We now turn to part (c) of the definition, which requires that an alleged bill of credit be designed to circulate as money. The case preceding Briscoe, Craig v. Missouri, 29 U.S. 4 Pet. 410, 432 (1830), which Briscoe relied upon without overruling, explained that an instrument which circulates as money is one which is “intended to circulate between individuals, and between government and individuals, for the ordinary purposes of society” (emphasis added). Additionally, a later case, Houston & Texas Central Railroad. Company. v. Texas, 177 U.S. 66, 89 (1900), holding that a warrant issued by the state of Texas was not designed to circulate as money, relied partially on the fact that “when the warrants once came back to the treasurer of the state, they were not to be reissued.” From these two cases, we can derive the general rule that an instrument cannot be described as intending to circulate as money if there is no circulation between government and individuals because the instrument is redeemed without being reissued. Austin Credits will be extinguished once used for payment, therefore they cannot be reissued and will consequently not circulate between government and individuals. Thus, Austin Credits are not designed to circulate as money.

Because the Austin Credit will neither be a pledge of the city’s faith nor designed to circulate as money in the specific context of the constitutional prohibition on bills of credit, the Austin Credit will not violate the United States Constitution. Requiring the existence of a separate fund which will pay out in dollars will require the Austin Credit Trust to have some dollars on hand, but this will not eliminate spending flexibility for two reasons.

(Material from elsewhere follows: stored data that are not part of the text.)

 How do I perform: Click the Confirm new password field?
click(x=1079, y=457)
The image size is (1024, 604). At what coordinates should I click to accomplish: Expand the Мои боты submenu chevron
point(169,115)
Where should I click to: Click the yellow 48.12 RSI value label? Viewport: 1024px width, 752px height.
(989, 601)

First, Austin Credits are designed with various incentives to save them built-in. Second, the City could make the face value of AC significantly below the purchase price for AC. For example, the City could sell AC for $1 that had a cash redemption value of $0.05 while still accepting AC at $1.05 when tendered in payment of City Bills. Because they would be accepted by the City at the $1.05 price in payment of City Bills, AC would trade with a fair market value much higher than $0.05, but the chance of a cash-run on AC would be virtually eliminated.

State Constitutional Issues

The City of Austin is a “home rule” city, meaning it is authorized by the State of Texas to do anything which Texas law does not prevent it from doing. Because Austin Credits will carry some legal obligation by the state, they will be classified as “public securities,” which are defined by Texas Government Code § 1201.002 as “an instrument, including a bond, certificate, note, or other type of obligation authorized to be issued by an issuer under a statute, a municipal home-rule charter, or the constitution of this state.” Because they are public securities, Austin Credits must conform to the requirements of the Texas Government Code.

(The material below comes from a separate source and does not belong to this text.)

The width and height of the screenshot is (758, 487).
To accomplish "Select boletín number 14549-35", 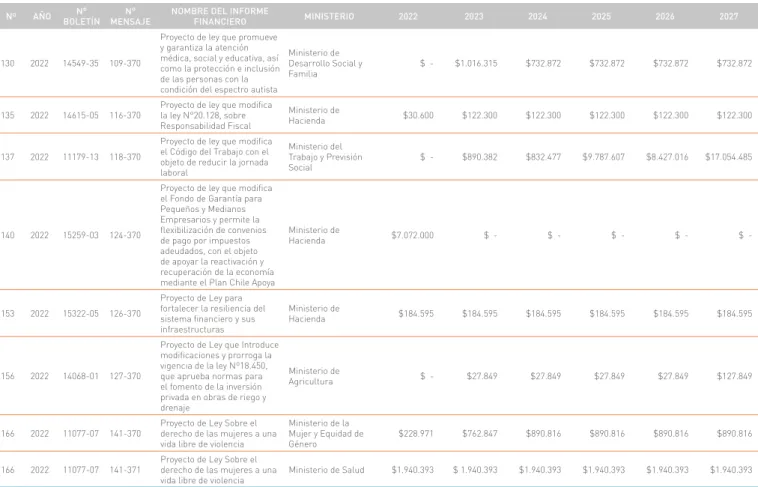I will click(81, 63).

There are certain types of public security which the Texas Government Code authorizes all local governments–even ones that do not have home rule powers– to issue, under certain limitations. For example, Section 1431.002 of the Texas Government Code authorizes municipalities to issue anticipation notes. However, this statute places restrictions on anticipation notes that make it not the best means of issuing the Austin Credit. Fortunately, because Austin is a home-rule city, it does not have to rely on Section 1431.002’s anticipation note authorization. Instead, it can rely on Section 1201.002’s authorization to grant an instrument authorized under a municipal home-rule charter. Article I, Section 3 of the Austin City Charter is incredibly broad and grants it the ability to “pass ordinances and enact such regulations as may be expedient for the maintenance of the good government, order, and peace of the city and the welfare, health, morals, comfort, safety, and convenience of its inhabitants.” The Austin City Charter regulates the issuance of bonds, but nothing within it governs the issuance of notes, so there are no city-level prohibitions on the Austin Credit in the Austin City Charter. If there were, the charter would need to be amended by a majority vote before the Austin Credit program could be established.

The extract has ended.